Problem to work on → Would you return the data exactly as given, except for its pictures?

----

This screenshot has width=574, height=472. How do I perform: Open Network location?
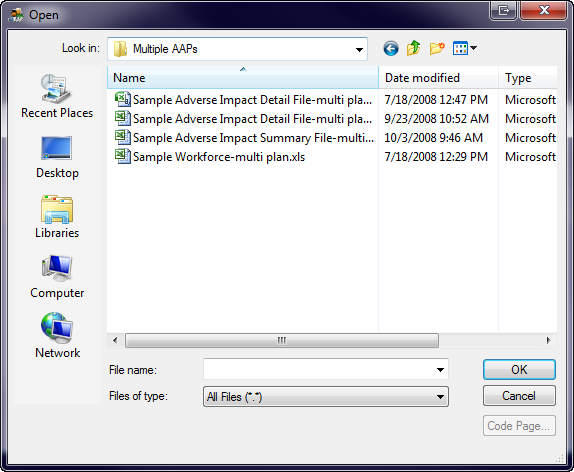click(x=57, y=335)
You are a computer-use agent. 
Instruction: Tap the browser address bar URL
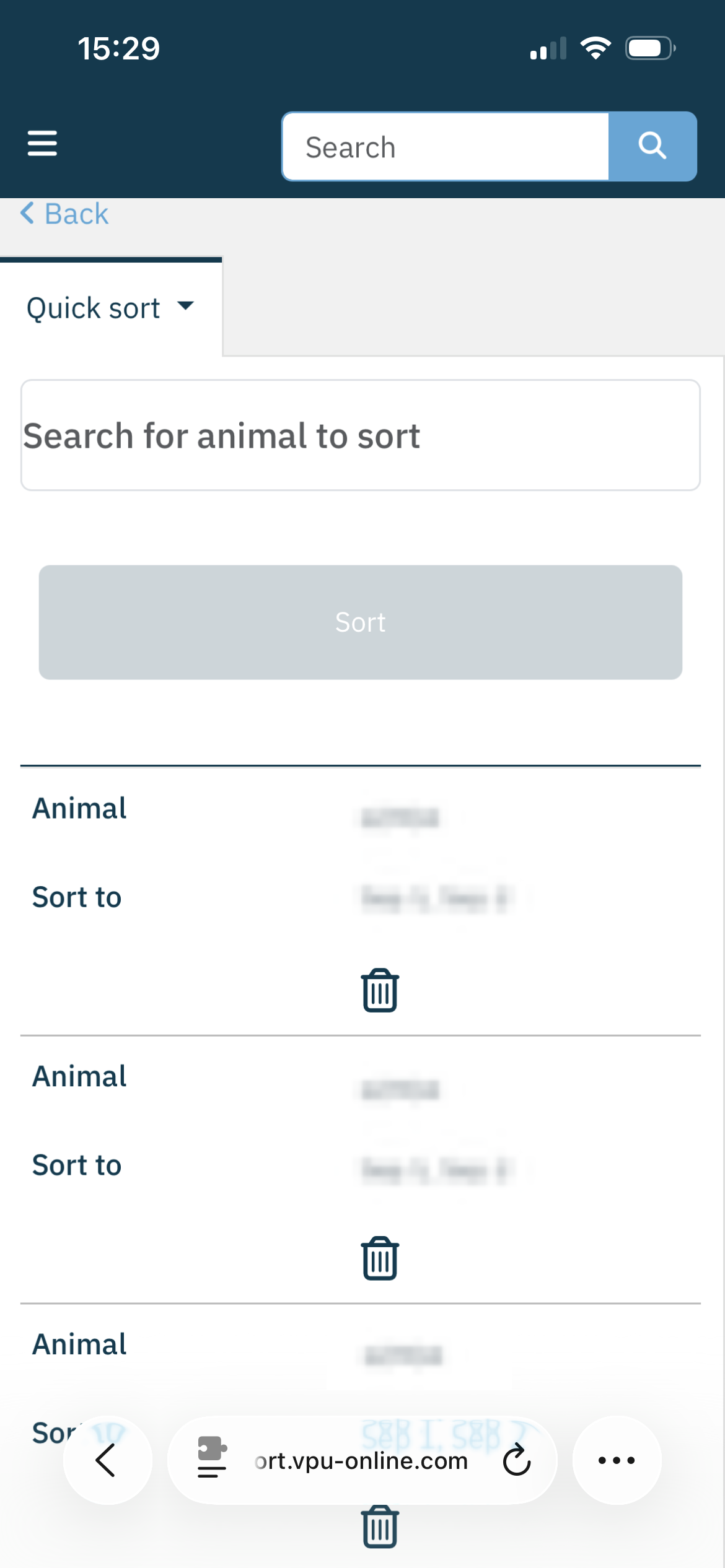click(361, 1461)
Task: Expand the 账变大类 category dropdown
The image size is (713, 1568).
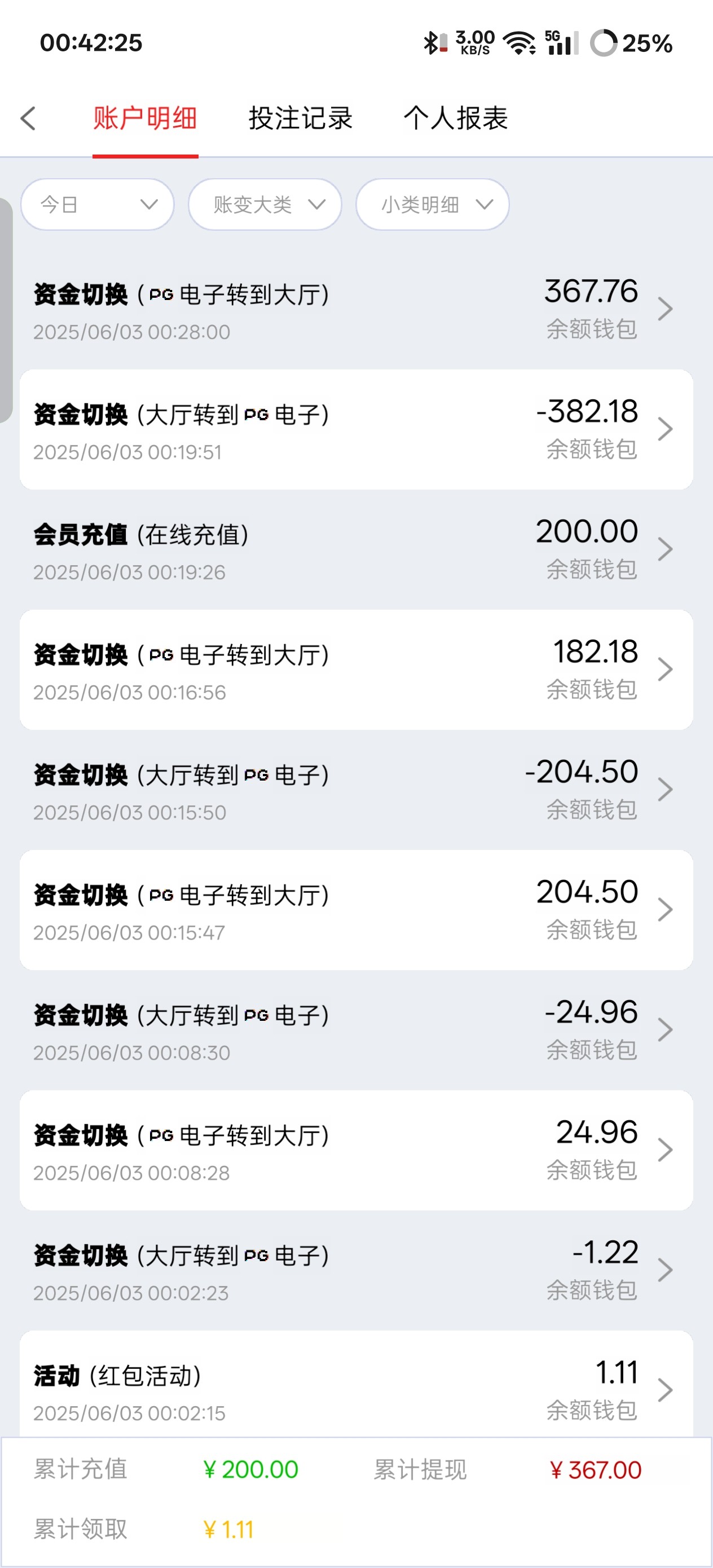Action: click(265, 205)
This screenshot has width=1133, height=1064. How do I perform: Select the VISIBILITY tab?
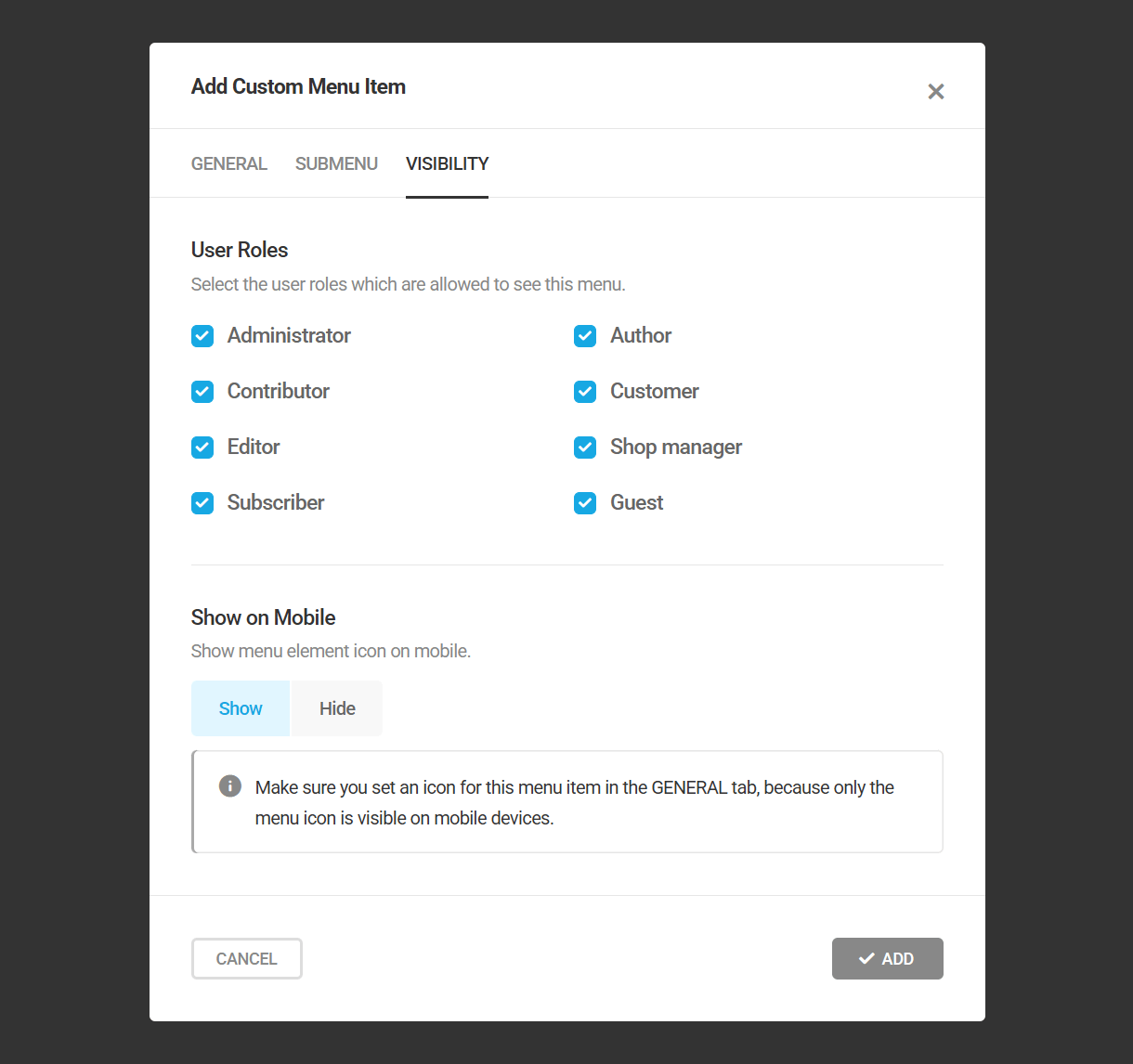pos(447,163)
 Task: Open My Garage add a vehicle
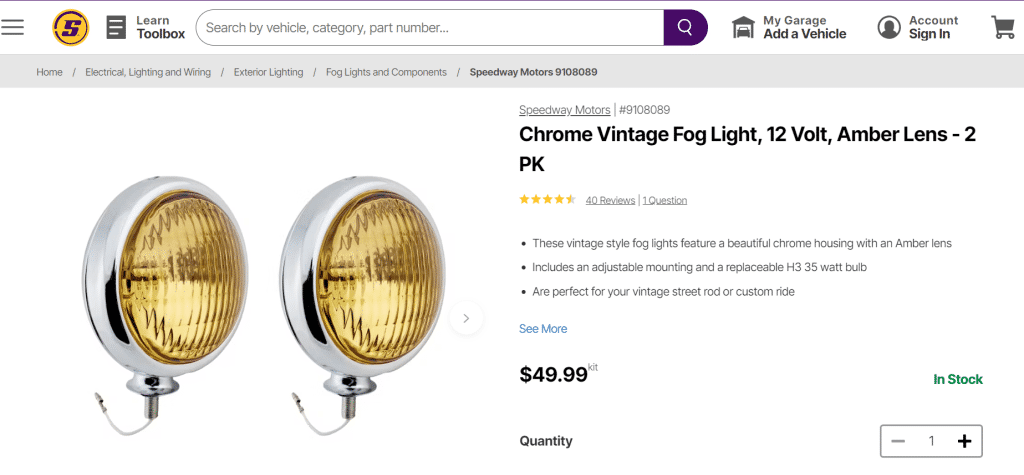pyautogui.click(x=789, y=27)
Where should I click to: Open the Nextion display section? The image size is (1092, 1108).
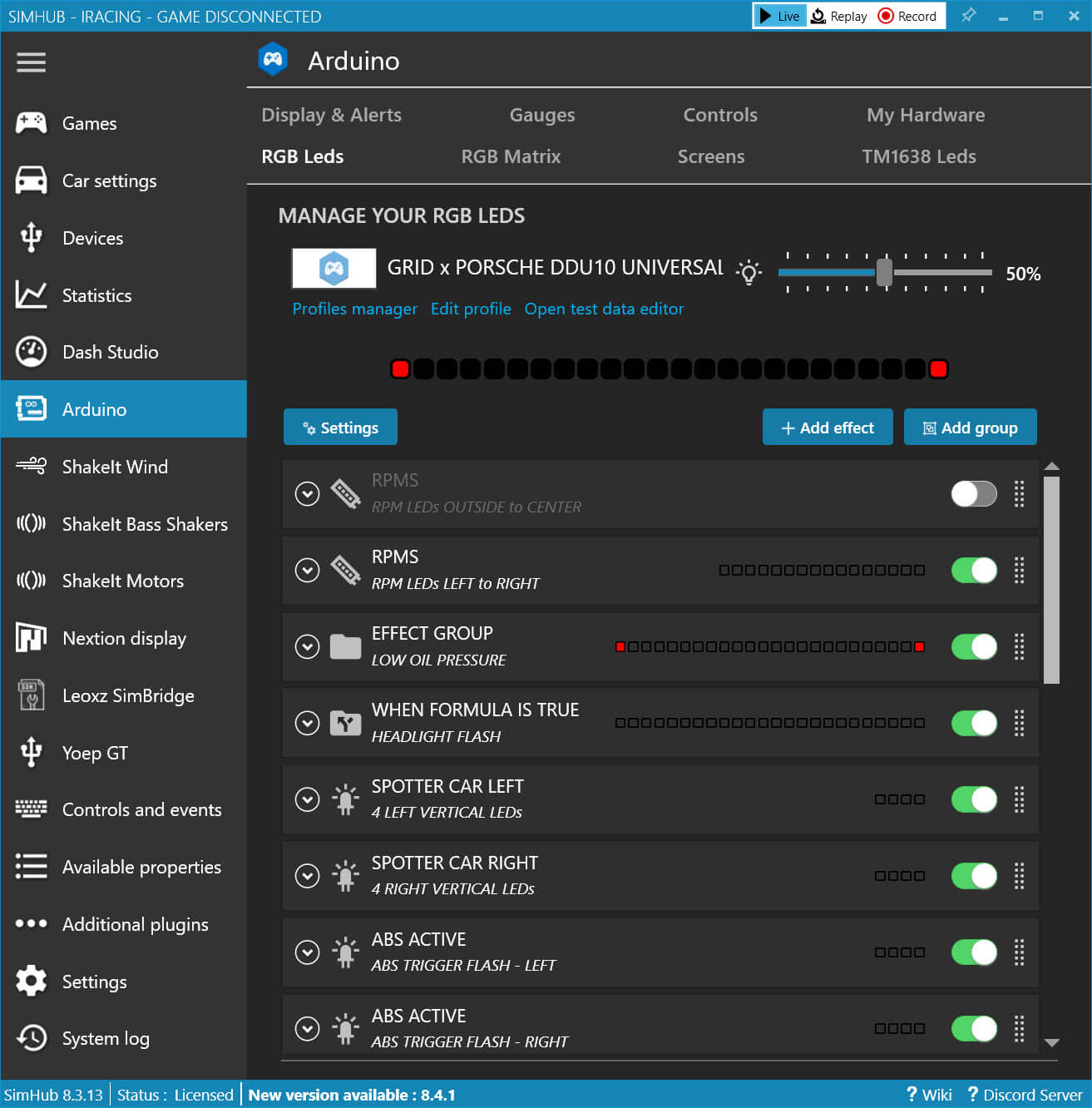coord(124,638)
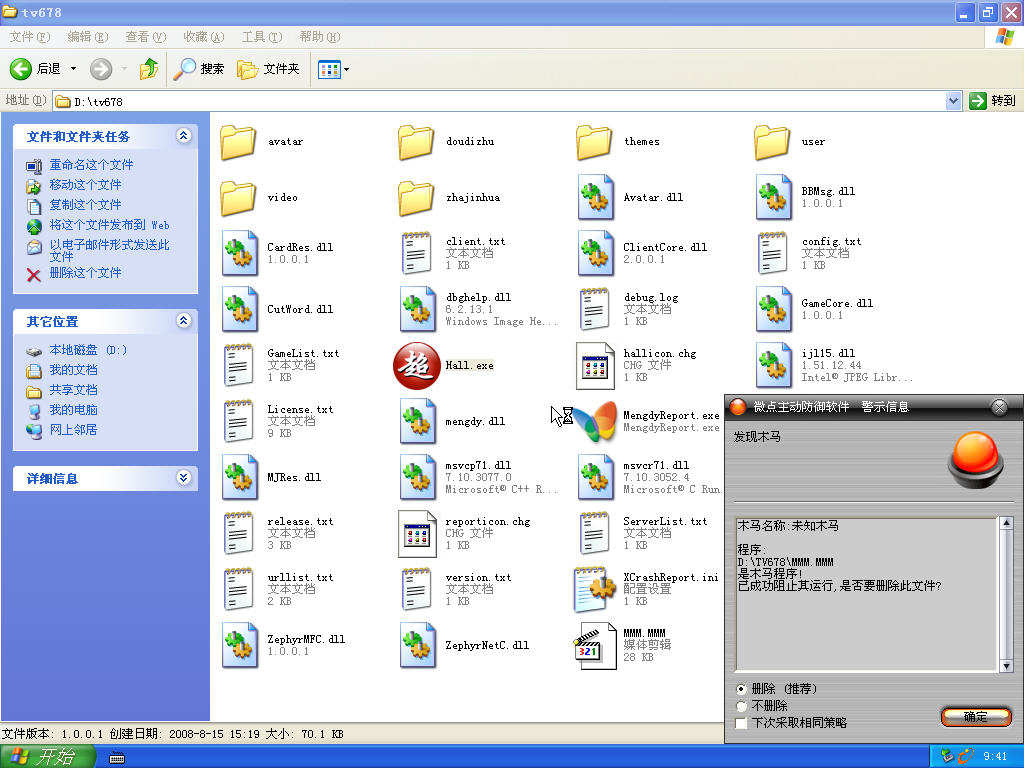The height and width of the screenshot is (768, 1024).
Task: Open the doudizhu folder
Action: click(416, 142)
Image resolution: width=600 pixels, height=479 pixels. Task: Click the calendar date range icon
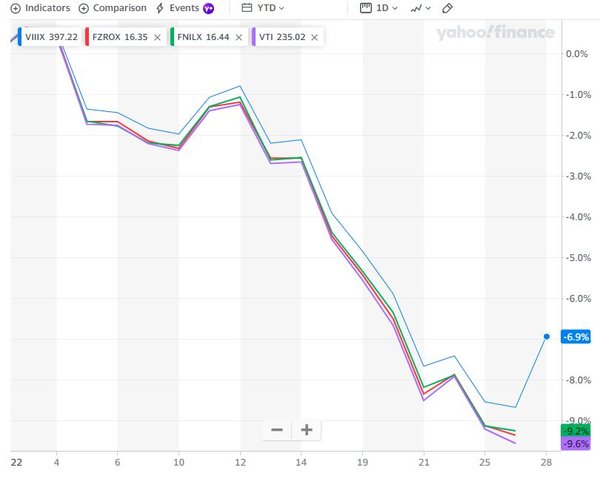pos(247,8)
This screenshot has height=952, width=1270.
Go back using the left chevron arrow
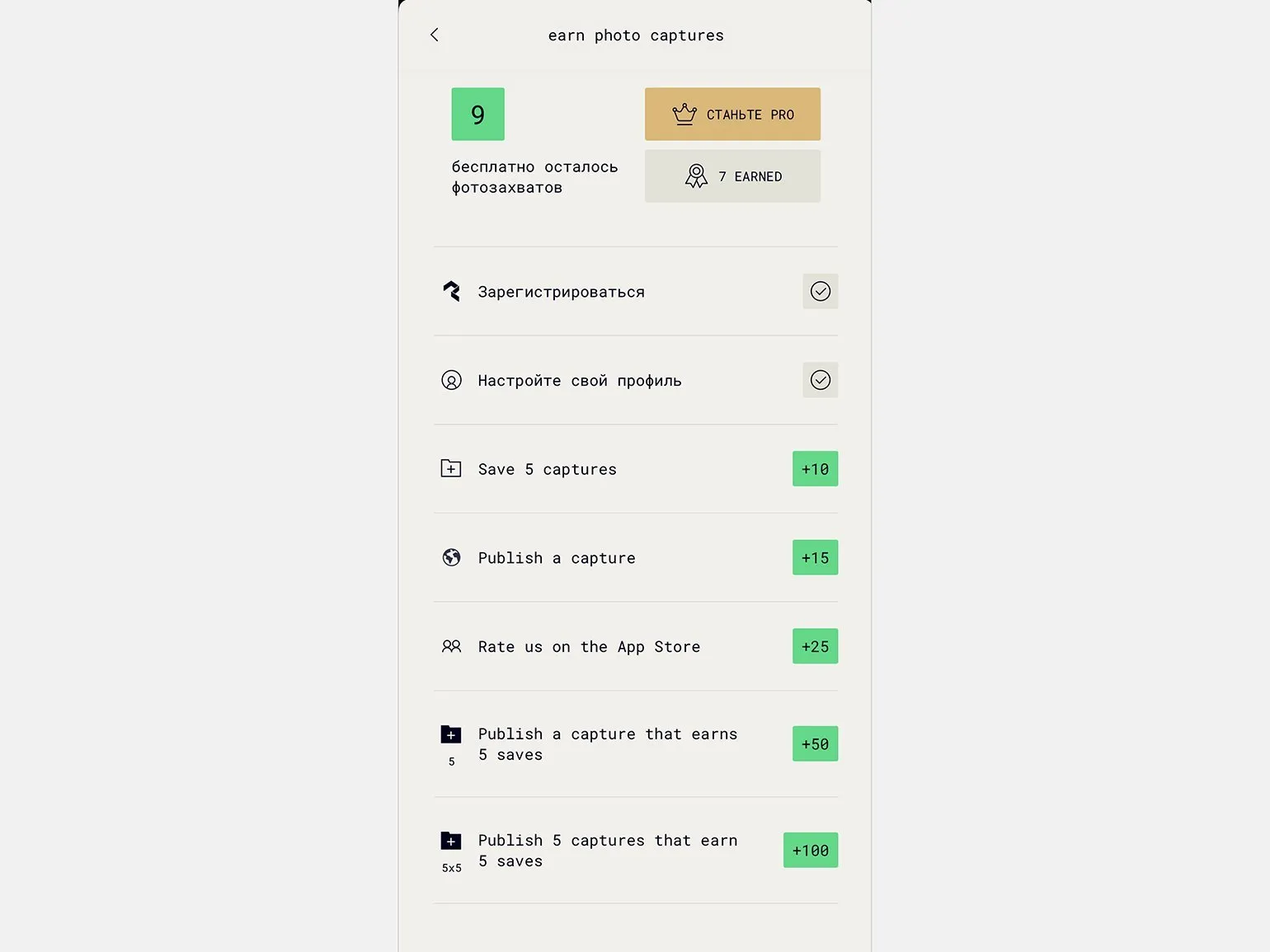click(435, 35)
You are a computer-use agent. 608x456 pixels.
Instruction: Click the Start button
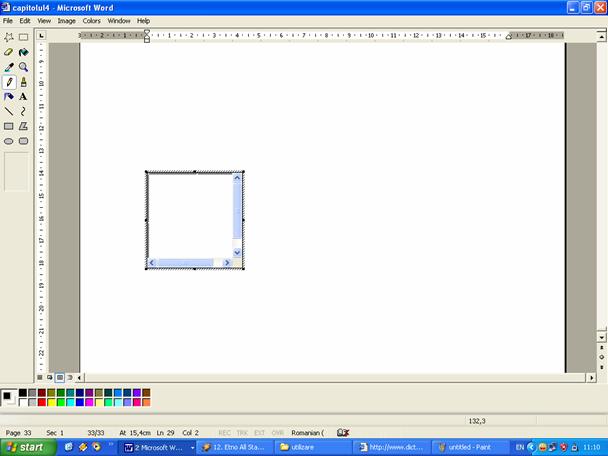coord(25,447)
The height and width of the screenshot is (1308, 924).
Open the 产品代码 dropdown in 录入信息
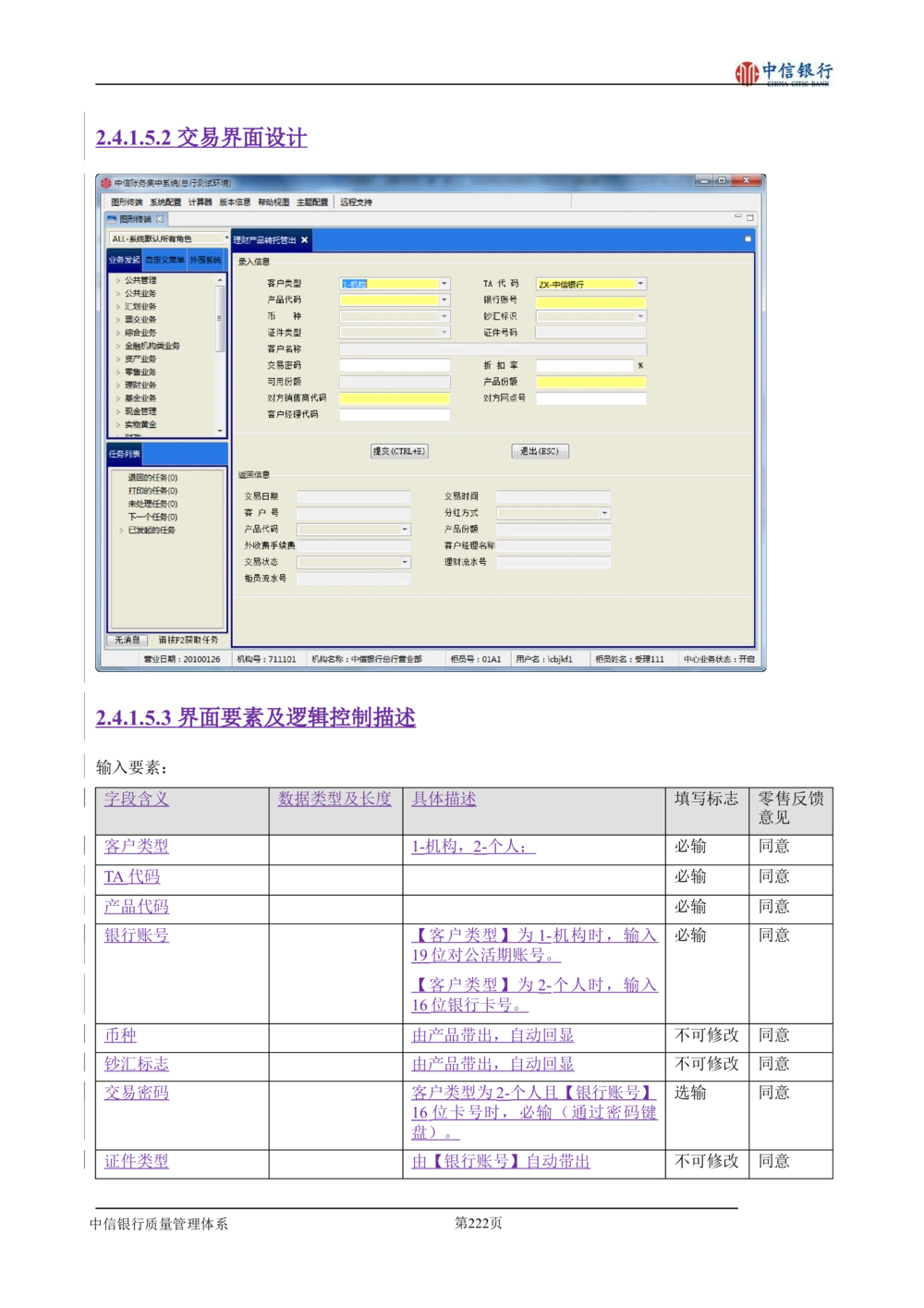pyautogui.click(x=444, y=300)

----

Response →
This screenshot has width=574, height=472. How do I perform: Open Network location?
click(x=57, y=335)
You are a computer-use agent. 
Instruction: Tap the browser address bar URL
click(361, 1461)
Task: Expand the 账变大类 category dropdown
The image size is (713, 1568).
Action: click(265, 205)
This screenshot has width=1133, height=1064. How do I perform: Select the VISIBILITY tab?
pos(447,163)
 Task: Open My Garage add a vehicle
pyautogui.click(x=789, y=27)
Where should I click to: Open the Nextion display section? The image size is (1092, 1108).
coord(124,638)
The height and width of the screenshot is (768, 1024).
Task: Open the doudizhu folder
Action: click(416, 142)
Image resolution: width=600 pixels, height=479 pixels. Task: Click the calendar date range icon
pos(247,8)
This screenshot has height=952, width=1270.
Go back using the left chevron arrow
click(435, 35)
You are a computer-use agent. 608x456 pixels.
Instruction: Click the Start button
coord(25,447)
The height and width of the screenshot is (1308, 924).
Open the 产品代码 dropdown in 录入信息
pyautogui.click(x=444, y=300)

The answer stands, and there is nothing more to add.